3. It makes policy understandable. There is power in clear communication that results in genuine understanding. Beautiful advocacy explains its policy goals in plain, concise and inclusive language. When done right, the vehicles it uses to communicate these policies reinforce this language with simple and assessable design.

4. It’s honest and open. Beautiful advocacy does not state that a policy is more innovative, powerful or valuable than it really is. It does not attempt to manipulate the public or policymakers with promises that cannot be kept. It clearly explains where its funding comes from, what commitments were made to secure it and how it is spent. Communications with the public have the same tone, candor, timeliness and information as communications inside the organization.

5. It’s collaborative. Effective advocacy requires coordinated action across a large number of people with rapid turnaround and maximum flexibility.

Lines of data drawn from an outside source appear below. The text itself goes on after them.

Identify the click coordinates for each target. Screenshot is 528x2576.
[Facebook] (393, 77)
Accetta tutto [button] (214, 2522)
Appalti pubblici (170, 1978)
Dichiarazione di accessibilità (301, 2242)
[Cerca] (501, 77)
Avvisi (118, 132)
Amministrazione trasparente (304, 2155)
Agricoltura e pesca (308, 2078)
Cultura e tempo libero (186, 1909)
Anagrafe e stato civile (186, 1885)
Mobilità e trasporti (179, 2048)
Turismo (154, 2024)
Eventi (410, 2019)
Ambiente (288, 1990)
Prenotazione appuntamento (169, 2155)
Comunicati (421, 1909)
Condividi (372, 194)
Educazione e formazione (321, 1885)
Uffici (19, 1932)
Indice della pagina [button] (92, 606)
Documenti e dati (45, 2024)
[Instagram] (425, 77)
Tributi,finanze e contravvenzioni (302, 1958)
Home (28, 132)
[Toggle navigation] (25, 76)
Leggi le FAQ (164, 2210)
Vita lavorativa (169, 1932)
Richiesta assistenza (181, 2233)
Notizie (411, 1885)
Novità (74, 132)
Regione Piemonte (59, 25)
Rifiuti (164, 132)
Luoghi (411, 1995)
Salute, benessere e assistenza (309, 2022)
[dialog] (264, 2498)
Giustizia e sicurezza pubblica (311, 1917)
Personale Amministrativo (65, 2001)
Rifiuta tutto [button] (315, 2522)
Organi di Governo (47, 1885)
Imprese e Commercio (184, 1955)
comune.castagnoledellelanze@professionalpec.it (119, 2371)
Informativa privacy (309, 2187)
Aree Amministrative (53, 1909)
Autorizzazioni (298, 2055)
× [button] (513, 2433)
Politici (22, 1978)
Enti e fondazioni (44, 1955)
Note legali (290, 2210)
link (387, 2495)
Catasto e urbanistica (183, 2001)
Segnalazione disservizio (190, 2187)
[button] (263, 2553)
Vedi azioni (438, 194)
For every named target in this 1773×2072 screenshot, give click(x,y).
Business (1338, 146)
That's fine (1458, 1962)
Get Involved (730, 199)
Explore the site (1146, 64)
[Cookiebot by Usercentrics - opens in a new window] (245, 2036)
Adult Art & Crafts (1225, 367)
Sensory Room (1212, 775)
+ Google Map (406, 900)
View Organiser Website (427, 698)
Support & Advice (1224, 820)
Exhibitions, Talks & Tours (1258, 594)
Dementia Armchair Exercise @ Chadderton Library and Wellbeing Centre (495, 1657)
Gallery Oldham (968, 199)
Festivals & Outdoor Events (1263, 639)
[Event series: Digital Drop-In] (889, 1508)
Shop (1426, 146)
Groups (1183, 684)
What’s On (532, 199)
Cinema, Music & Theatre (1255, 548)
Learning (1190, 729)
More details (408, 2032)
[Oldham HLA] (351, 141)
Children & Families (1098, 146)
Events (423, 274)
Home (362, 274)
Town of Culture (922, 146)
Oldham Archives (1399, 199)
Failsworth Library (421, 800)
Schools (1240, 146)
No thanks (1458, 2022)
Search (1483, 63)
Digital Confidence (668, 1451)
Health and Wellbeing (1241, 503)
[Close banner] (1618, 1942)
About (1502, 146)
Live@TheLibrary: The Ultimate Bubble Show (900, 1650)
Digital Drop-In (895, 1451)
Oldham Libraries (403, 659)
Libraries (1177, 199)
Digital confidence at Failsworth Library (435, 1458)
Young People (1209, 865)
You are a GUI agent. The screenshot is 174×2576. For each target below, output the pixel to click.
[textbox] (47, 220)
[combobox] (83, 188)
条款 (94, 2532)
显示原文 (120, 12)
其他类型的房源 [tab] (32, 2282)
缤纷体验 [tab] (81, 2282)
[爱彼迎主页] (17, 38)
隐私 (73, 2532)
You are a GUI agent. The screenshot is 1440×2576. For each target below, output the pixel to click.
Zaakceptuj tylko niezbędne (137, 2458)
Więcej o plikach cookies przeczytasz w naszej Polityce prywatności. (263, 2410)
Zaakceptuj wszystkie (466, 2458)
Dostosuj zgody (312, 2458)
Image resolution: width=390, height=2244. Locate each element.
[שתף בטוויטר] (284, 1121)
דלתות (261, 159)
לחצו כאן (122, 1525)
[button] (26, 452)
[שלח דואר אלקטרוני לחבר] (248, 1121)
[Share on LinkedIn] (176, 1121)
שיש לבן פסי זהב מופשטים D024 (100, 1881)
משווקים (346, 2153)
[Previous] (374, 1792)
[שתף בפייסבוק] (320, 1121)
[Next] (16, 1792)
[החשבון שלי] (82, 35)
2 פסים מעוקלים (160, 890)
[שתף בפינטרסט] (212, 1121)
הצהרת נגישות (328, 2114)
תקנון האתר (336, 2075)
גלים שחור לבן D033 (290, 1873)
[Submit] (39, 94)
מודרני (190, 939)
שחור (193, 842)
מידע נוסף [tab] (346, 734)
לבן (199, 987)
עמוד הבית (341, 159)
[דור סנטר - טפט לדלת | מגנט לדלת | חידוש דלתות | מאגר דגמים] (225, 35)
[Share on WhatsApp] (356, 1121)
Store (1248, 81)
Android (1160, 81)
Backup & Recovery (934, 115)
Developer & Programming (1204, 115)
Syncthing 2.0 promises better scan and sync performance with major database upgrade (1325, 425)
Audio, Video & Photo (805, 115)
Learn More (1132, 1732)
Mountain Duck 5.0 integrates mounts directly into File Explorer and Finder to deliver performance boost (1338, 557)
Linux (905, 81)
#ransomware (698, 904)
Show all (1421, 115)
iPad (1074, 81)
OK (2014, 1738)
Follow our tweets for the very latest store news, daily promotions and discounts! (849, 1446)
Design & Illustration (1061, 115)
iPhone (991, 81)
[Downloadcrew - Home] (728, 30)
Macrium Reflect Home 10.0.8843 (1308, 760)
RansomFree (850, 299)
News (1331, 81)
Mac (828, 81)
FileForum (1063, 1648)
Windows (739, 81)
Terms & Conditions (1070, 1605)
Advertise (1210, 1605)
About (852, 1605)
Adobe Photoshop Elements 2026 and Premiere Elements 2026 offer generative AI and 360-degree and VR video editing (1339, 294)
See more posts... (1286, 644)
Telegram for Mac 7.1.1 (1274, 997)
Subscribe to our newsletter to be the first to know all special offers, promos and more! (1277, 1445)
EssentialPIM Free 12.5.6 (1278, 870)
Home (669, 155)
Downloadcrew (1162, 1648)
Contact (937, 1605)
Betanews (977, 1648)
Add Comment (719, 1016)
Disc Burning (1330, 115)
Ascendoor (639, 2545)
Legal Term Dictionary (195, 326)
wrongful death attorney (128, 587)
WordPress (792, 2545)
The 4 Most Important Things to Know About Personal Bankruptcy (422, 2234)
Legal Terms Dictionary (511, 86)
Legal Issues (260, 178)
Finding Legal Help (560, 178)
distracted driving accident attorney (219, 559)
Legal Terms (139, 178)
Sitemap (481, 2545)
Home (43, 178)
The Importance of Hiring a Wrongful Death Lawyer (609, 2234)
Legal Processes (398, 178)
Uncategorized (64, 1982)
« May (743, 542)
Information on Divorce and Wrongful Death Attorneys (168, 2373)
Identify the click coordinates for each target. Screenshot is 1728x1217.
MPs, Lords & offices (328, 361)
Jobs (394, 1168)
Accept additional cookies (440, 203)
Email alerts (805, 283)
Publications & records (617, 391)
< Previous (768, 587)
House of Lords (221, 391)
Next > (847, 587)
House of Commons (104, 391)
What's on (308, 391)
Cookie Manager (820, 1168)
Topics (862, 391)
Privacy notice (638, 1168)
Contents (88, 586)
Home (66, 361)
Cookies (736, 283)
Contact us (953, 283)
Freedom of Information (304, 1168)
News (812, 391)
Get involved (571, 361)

This requires clear, candid and real-time collaboration both internally between departments and externally with the diverse strategic partners required for a complete effort.

6. It’s persistent. Changing things is much harder than preserving the status quo. Failure is likely to be frequent, public and painful. Success only comes from persistence, from refusing to take no for an answer in the face of stiff resistance time and time again.

7. It’s long-lasting. Real change takes a lot longer than anyone wants to admit at the outset. Beautiful advocacy plans for the long term by recruiting staff who look out for each other, making room in its campaigns for people to spend time with their families and providing its volunteers and supporters with the skills, training and knowledge to emerge as future leaders of the movement.

8. It’s thorough down to the last detail. Nothing in an advocacy campaign can be arbitrary or left to chance. Care and accuracy in the advocacy planning process show respect towards the issues and the people we serve. This means only recruiting and collaborating with people absolutely committed to their craft—whether it is building the best database or coordinating a visually powerful rally or drafting the most thoughtful policy proposal.

9. It’s artistic. The aesthetic quality of an advocacy campaign is integral to its success because only art can simultaneously touch the senses, emotions and intellect. It is the soul of every beautiful campaign. Effective advocates respect and honor both art and the artists who create it.

10. It’s less but more. Excellence is a function of focus. Beautiful advocacy concentrates on the essential aspects needed to secure the change it seeks. Its policy goals are limited in number and not obscured by non-essentials elements. It makes efficient use of every advocacy dollar and every advocacy hour. It ensures every element of its advocacy plan is there for a reason.